Asian PropertySeptember 29 - October 7

A look at property in the news

Asian Property

Real estate woes

Property consultant Jones Lang LaSalle has warned that markets across the Asia-Pacific region should be braced for a downturn as oversupply coupled with the global economic slowdown puts the brakes on transactions, says China Economic Review. China's first-tier cities will be particularly badly affected, especially Shanghai and Hong Kong. Things also look bleak elsewhere, with the strong yuan hampering export growth and leading to steep declines in the real estate market in China's other coastal cities, says Keith Bradsher in The New York Times. The tumbling stock market has tied the hands of many Chinese investors, and this has coincided with government measures designed to check inflation that have restricted the availability of credit to households. Easing credit restrictions and restoring consumer confidence "may be difficult," as the central bank must use its reserves to buy dollars and protect Chinese exporters from further damage due to the rising yuan.    

The market in Japan remains soporific as investment dwindles and the market begins to enter a reverse "after several years of encouraging improvement," says Nikkei News. Annual figures released in July suggested nationwide residential prices are continuing to fall, but hinted at a recovery in urban land prices. Yet the immediate picture is more telling, with prices in Tokyo and Nagoya beginning to go backwards in the first half of this year as US investors turn off the taps in the wake of the credit crisis. The squeeze has seen increasing numbers of "real estate firms going under," and demand has also fallen off in the wake of higher prices. Bank lending has also declined and office vacancy rates are up, suggesting the market lacks the drive to see its way out of the current stupor. 

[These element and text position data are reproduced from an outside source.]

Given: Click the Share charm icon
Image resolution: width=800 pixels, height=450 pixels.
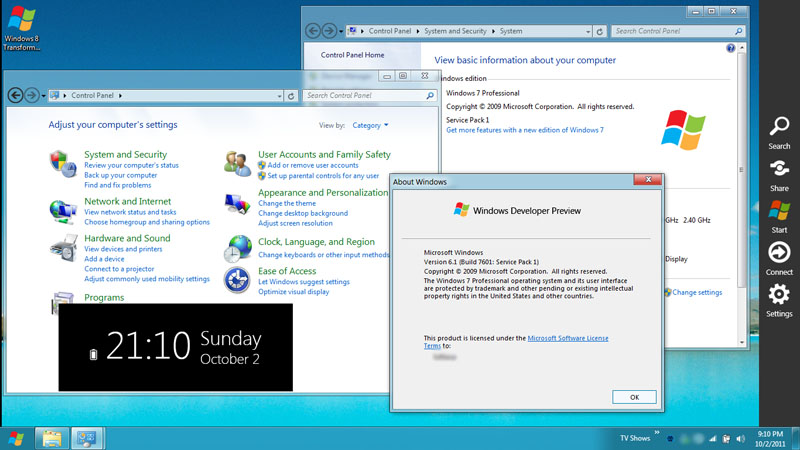Looking at the screenshot, I should pyautogui.click(x=779, y=169).
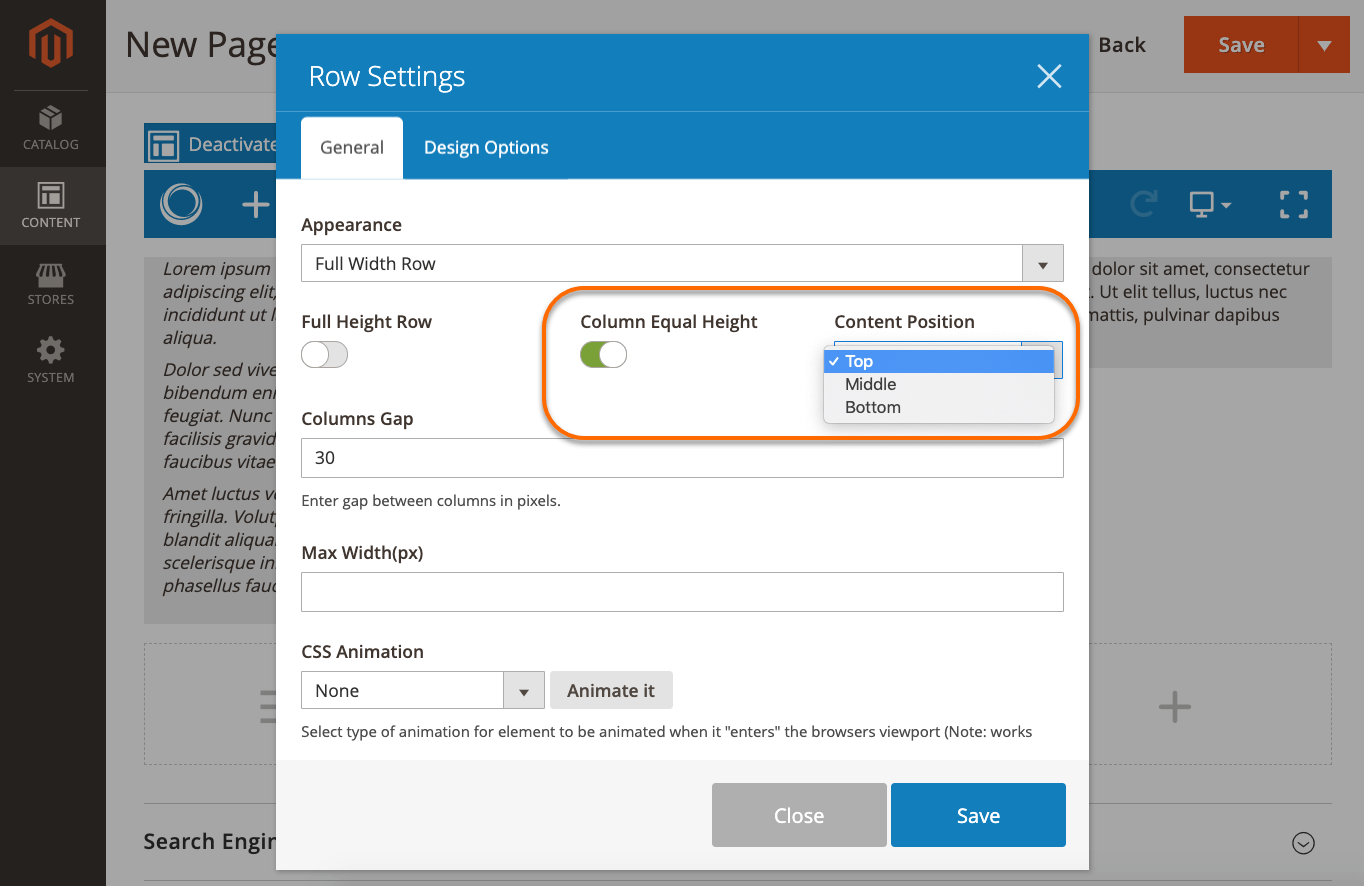
Task: Open the Content sidebar section
Action: [x=51, y=206]
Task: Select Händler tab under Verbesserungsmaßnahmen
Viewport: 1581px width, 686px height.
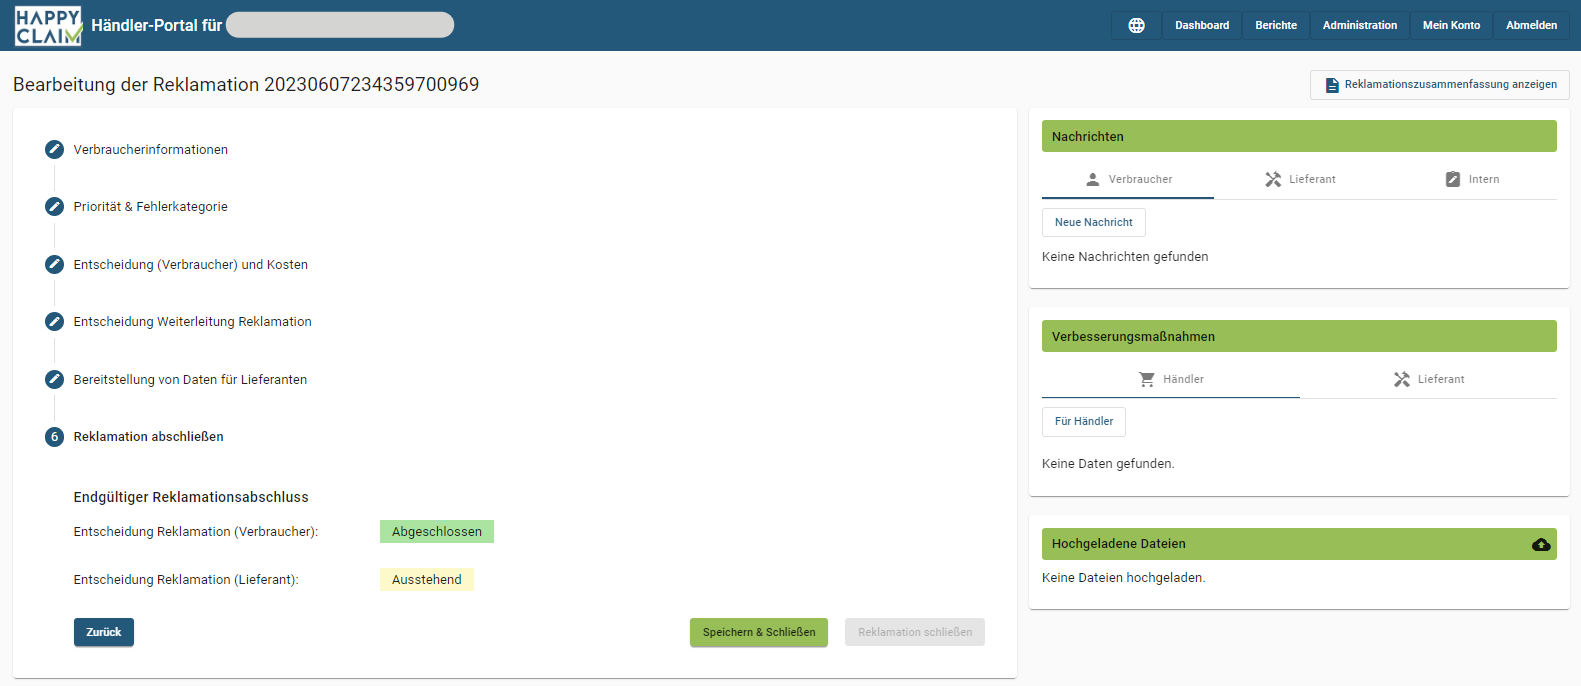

Meanwhile in Seoul, the government has announced it plans to provide a "combined five million houses over the [next] 10 years," says the Dong-A Ilbo. The plans incorporate a significant easing of development restrictions on the 100 square kilometres of green belt land required to build 400,000 homes around Seoul and the outskirts of other cities. A total of 1.2 million homes will be newly built, prompting fears that the government "overlooked the possibility that a large-scale increase in supply might cause prices to plunge," says the JoongAng Daily. With house prices already falling and many plots still unsold, the plan does seem "untimely," but President Lee Myung-bak has cited it as evidence of his commitment to provide "low-income earners and newly married couples" with a place to live. Yet these couples want homes in the metropolitan area, not the green belt, and the plan "is more likely to create chaos in the real estate market" than boost an ailing economy.